DNA release from environmental bacteria
Chua, Isaac Yi Xian
Date of Issue2018-12-31
School of Civil and Environmental Engineering
One major challenge of the 21st century is to provide clean drinking water, but it is often hampered by various issues. One such issue in an urban setting is the presence of biofilms found in drinking water distribution systems. Biofilms start forming in the distribution systems by bacteria attaching to the surfaces of pipes and begin to produce extracellular polymers substances (EPS) which would in turn provide attachment for other bacteria. Numerous studies have been conducted in recent years on the interaction between biofilms and disinfectants for the formation of disinfection-by products (DBPs). However, the interaction between disinfectants and cells in the distribution system has often been neglected.

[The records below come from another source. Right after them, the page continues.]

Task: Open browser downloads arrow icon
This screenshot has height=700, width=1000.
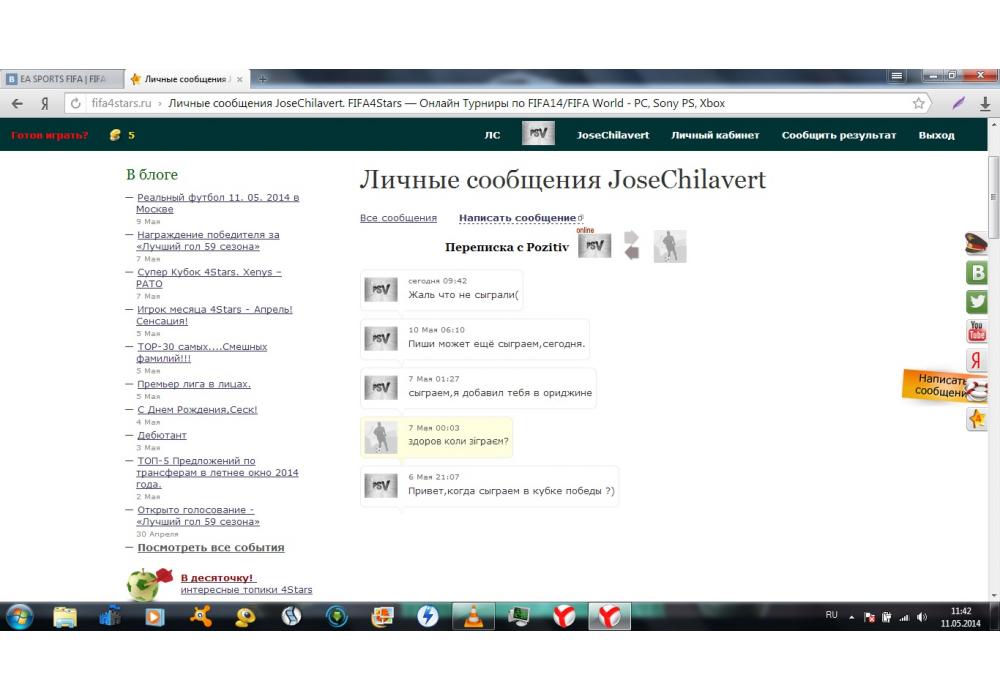Action: (x=985, y=103)
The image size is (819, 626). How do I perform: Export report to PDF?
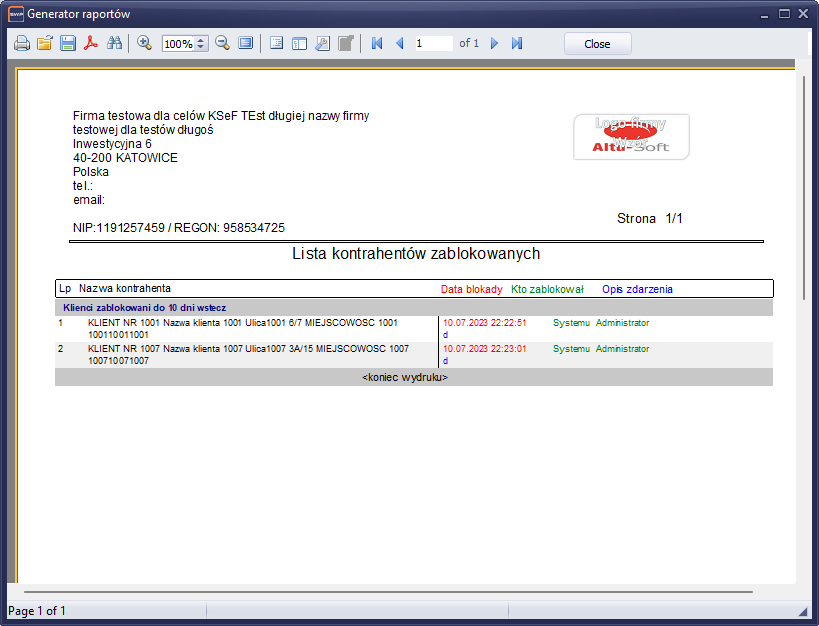(91, 44)
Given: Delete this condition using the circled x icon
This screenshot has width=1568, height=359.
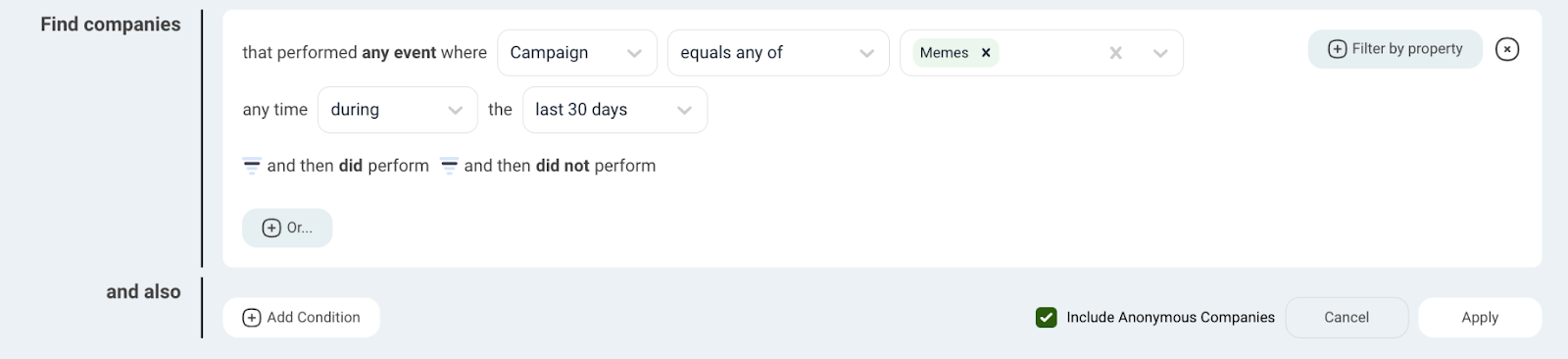Looking at the screenshot, I should click(x=1507, y=49).
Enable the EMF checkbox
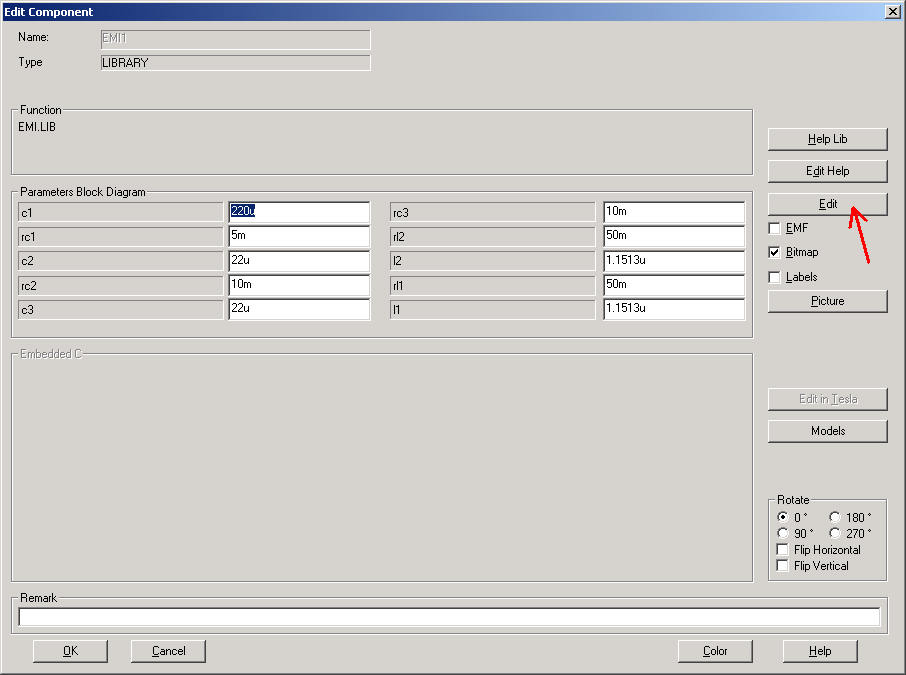 click(x=775, y=229)
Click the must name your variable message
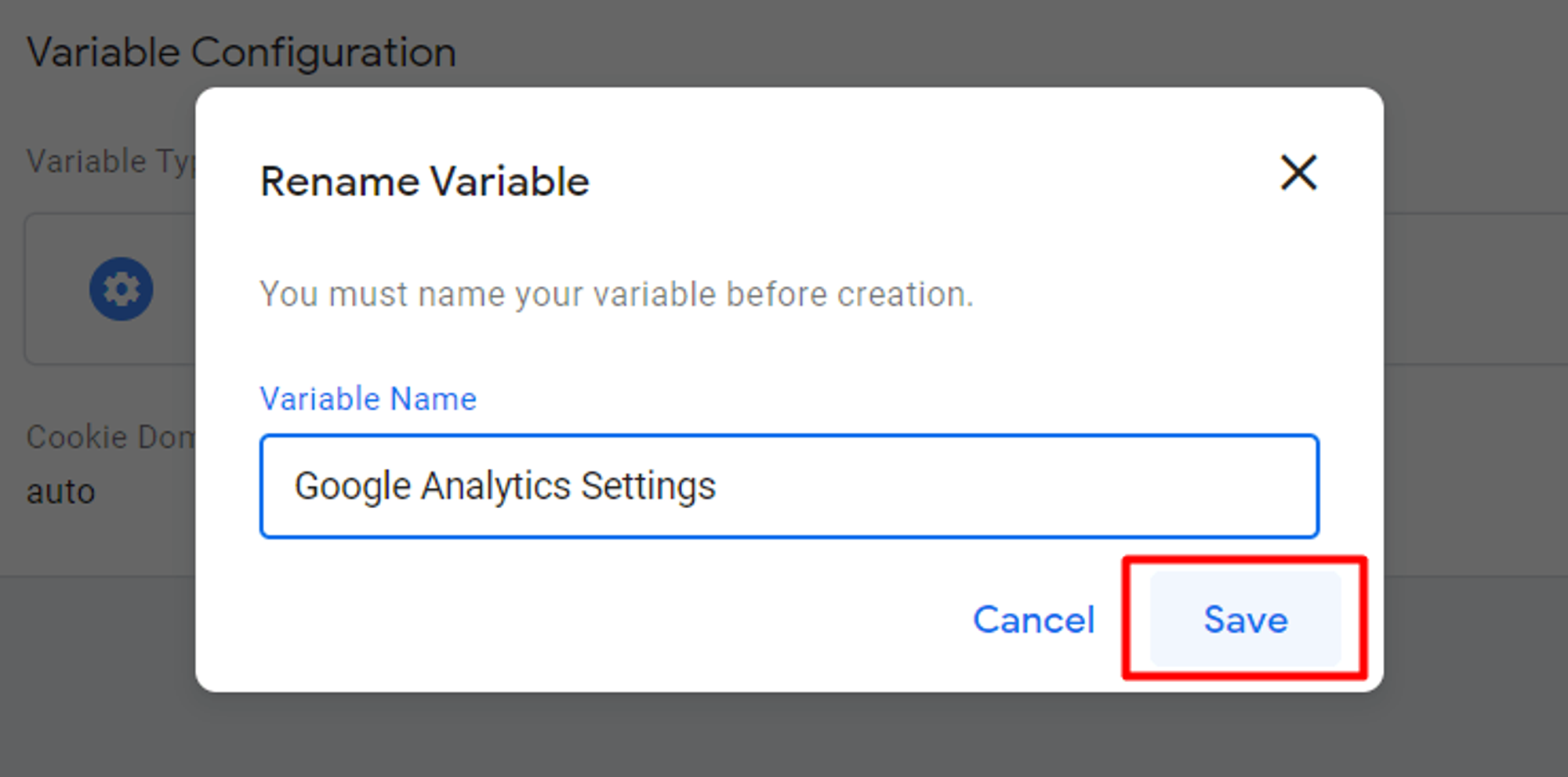Viewport: 1568px width, 777px height. [616, 295]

Such interactions may lead to cell lysis, thereby releasing intracellular biomolecules into the system, particularly DNA. When released into the environment, it can persist as extracellular DNA or exDNA and would have various implications such as affecting the formation of biofilms or ultimately, leading to the spread of antibiotic resistant genes through horizontal gene transfer. In this report, the interaction between Pseudomonas aeruginosa and monochloramine will be investigated to determine the effects of the interaction, quantify the amount of exDNA that is released by Pseudomonas aeruginosa after exposure and lastly, investigate the mechanisms that Pseudomonas aeruginosa used in the release of DNA.